## Supplied data
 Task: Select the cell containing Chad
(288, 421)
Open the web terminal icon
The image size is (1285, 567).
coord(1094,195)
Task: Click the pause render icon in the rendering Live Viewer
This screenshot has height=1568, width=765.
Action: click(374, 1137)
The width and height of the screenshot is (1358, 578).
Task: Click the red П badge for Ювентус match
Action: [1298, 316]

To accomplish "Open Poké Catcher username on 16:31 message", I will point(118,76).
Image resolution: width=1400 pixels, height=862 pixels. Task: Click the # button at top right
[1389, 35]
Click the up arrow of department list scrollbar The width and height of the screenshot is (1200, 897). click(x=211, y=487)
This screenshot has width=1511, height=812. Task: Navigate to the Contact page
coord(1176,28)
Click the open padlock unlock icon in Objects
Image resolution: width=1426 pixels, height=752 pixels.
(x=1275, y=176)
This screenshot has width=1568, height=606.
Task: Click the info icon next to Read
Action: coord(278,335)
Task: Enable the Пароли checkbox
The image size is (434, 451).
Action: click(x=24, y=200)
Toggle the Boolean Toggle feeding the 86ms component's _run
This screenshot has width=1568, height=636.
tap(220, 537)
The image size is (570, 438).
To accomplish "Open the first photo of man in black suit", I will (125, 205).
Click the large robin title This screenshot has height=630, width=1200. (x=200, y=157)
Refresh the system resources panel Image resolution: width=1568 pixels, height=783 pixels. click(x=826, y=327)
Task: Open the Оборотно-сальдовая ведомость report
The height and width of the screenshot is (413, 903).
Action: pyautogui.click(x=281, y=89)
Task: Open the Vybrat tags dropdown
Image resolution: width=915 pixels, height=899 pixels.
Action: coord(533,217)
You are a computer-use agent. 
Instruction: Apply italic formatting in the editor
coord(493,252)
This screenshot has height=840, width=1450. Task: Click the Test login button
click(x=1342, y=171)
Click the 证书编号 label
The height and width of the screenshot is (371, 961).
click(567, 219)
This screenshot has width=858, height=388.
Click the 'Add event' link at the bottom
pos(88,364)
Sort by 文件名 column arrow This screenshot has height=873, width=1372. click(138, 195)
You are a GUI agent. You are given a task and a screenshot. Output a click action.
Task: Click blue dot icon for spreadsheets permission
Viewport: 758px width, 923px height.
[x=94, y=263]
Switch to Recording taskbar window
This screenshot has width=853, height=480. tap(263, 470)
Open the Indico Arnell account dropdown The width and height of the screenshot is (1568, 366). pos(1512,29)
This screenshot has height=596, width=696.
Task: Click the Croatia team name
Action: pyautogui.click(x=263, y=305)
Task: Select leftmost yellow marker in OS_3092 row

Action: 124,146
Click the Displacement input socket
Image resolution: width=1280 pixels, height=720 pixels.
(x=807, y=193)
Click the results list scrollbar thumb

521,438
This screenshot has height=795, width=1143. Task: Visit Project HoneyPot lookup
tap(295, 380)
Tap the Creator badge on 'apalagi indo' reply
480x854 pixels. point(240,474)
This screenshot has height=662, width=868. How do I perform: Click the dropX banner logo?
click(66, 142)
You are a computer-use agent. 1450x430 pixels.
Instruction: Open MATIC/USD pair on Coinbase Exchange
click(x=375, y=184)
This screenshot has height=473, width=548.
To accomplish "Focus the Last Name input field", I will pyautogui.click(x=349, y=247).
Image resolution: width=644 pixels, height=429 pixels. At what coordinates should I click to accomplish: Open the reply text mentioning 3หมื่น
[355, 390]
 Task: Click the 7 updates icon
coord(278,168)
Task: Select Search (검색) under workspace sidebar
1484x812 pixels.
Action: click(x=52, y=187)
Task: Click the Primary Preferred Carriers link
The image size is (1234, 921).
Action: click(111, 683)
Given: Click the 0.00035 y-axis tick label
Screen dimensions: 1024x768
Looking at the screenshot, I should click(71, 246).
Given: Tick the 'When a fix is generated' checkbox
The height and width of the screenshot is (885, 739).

## Request
Write out all the rows above as a numbered list, skipping any blank lines.

## Final result
1.  Task: Select the cell containing Chad
2. (288, 421)
3. Open the web terminal icon
4. The image size is (1285, 567).
5. coord(1094,195)
6. Task: Click the pause render icon in the rendering Live Viewer
7. This screenshot has height=1568, width=765.
8. Action: click(374, 1137)
9. The width and height of the screenshot is (1358, 578).
10. Task: Click the red П badge for Ювентус match
11. Action: [1298, 316]
12. To accomplish "Open Poké Catcher username on 16:31 message", I will point(118,76).
13. Image resolution: width=1400 pixels, height=862 pixels. Task: Click the # button at top right
14. [1389, 35]
15. Click the up arrow of department list scrollbar The width and height of the screenshot is (1200, 897). click(x=211, y=487)
16. This screenshot has width=1511, height=812. Task: Navigate to the Contact page
17. coord(1176,28)
18. Click the open padlock unlock icon in Objects
19. Image resolution: width=1426 pixels, height=752 pixels.
20. (x=1275, y=176)
21. This screenshot has width=1568, height=606.
22. Task: Click the info icon next to Read
23. Action: coord(278,335)
24. Task: Enable the Пароли checkbox
25. The image size is (434, 451).
26. Action: click(x=24, y=200)
27. Toggle the Boolean Toggle feeding the 86ms component's _run
28. This screenshot has width=1568, height=636.
29. tap(220, 537)
30. The image size is (570, 438).
31. To accomplish "Open the first photo of man in black suit", I will (125, 205).
32. Click the large robin title This screenshot has height=630, width=1200. (x=200, y=157)
33. Refresh the system resources panel Image resolution: width=1568 pixels, height=783 pixels. click(x=826, y=327)
34. Task: Open the Оборотно-сальдовая ведомость report
35. The height and width of the screenshot is (413, 903).
36. Action: pyautogui.click(x=281, y=89)
37. Task: Open the Vybrat tags dropdown
38. Image resolution: width=915 pixels, height=899 pixels.
39. Action: coord(533,217)
40. You are a computer-use agent. 
41. Instruction: Apply italic formatting in the editor
42. coord(493,252)
43. This screenshot has height=840, width=1450. Task: Click the Test login button
44. click(x=1342, y=171)
45. Click the 证书编号 label
46. The height and width of the screenshot is (371, 961).
47. click(567, 219)
48. This screenshot has width=858, height=388.
49. Click the 'Add event' link at the bottom
50. pos(88,364)
51. Sort by 文件名 column arrow This screenshot has height=873, width=1372. click(138, 195)
52. You are a GUI agent. You are given a task and a screenshot. Output a click action.
53. Task: Click blue dot icon for spreadsheets permission
54. Viewport: 758px width, 923px height.
55. [x=94, y=263]
56. Switch to Recording taskbar window
57. This screenshot has width=853, height=480. tap(263, 470)
58. Open the Indico Arnell account dropdown The width and height of the screenshot is (1568, 366). pos(1512,29)
59. This screenshot has height=596, width=696.
60. Task: Click the Croatia team name
61. Action: pyautogui.click(x=263, y=305)
62. Task: Select leftmost yellow marker in OS_3092 row
63. Action: 124,146
64. Click the Displacement input socket
65. Image resolution: width=1280 pixels, height=720 pixels.
66. (x=807, y=193)
67. Click the results list scrollbar thumb
68. 521,438
69. This screenshot has height=795, width=1143. Task: Visit Project HoneyPot lookup
70. tap(295, 380)
71. Tap the Creator badge on 'apalagi indo' reply
72. 480x854 pixels. point(240,474)
73. This screenshot has height=662, width=868. How do I perform: Click the dropX banner logo?
74. click(66, 142)
75. You are a computer-use agent. 1450x430 pixels.
76. Instruction: Open MATIC/USD pair on Coinbase Exchange
77. click(x=375, y=184)
78. This screenshot has height=473, width=548.
79. To accomplish "Focus the Last Name input field", I will pyautogui.click(x=349, y=247).
80. Image resolution: width=644 pixels, height=429 pixels. At what coordinates should I click to accomplish: Open the reply text mentioning 3หมื่น
81. [355, 390]
82.  Task: Click the 7 updates icon
83. coord(278,168)
84. Task: Select Search (검색) under workspace sidebar
85. 1484x812 pixels.
86. Action: click(x=52, y=187)
87. Task: Click the Primary Preferred Carriers link
88. The image size is (1234, 921).
89. Action: click(111, 683)
90. Given: Click the 0.00035 y-axis tick label
91. Screen dimensions: 1024x768
92. Looking at the screenshot, I should click(71, 246).
93. Given: Tick the 'When a fix is generated' checkbox
94. The height and width of the screenshot is (885, 739).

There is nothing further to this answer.